Business magazines such as Forbes and Fortune, still suffering from a loss in advertising pages, are increasingly plotting how to use the Internet to improve revenue and attract more readers, wrote Samantha Melamed of Media Life Magazine.
Melamed wrote, “All this is changing how business news is reported and published. Users typically visit the business sites several times a day, often beginning even before breakfast, and that means sites have to be updated in real time. That in turn has forced the print editions to reassess how they cover news, and the move has been toward more analysis and features.
“That’s very much the case with Forbes, the print title, and its web site, Forbes.com.
“‘Forbes.com is far more of the moment, and we are far more analytical,’ [Forbes president and publisher Jim] Berrien explains, speaking of the print edition.

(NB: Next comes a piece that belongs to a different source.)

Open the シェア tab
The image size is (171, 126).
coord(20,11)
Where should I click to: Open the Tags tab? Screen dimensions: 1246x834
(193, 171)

The Forbes site, which drew 6.471 million visitors in June, ranking it at No. 7, now includes financial video reports, wire news tickers and even a personalized section called Forbes.com Attache, which users can program to include local weather, sports statistics and stock reports.
“On the print side, Forbes has launched 12 international editions in the past two years, and Berrien says its Forbes Life has gone from quarterly to bimonthly while tripling ad revenue in the last year and a half.
“But print and the web must work together. ‘The web is an incremental choice for marketers that didn’t exist five years ago, so we all have to be mindful that there are other places where they can spend their money,’ Berrien says. ‘A magazine without a robust web presence is at a disadvantage.’
“Yet at the same time the actual editorial operations of the business magazines and their web sites are being stitched together, working more and more as one, reflecting a trend at newspapers as well.”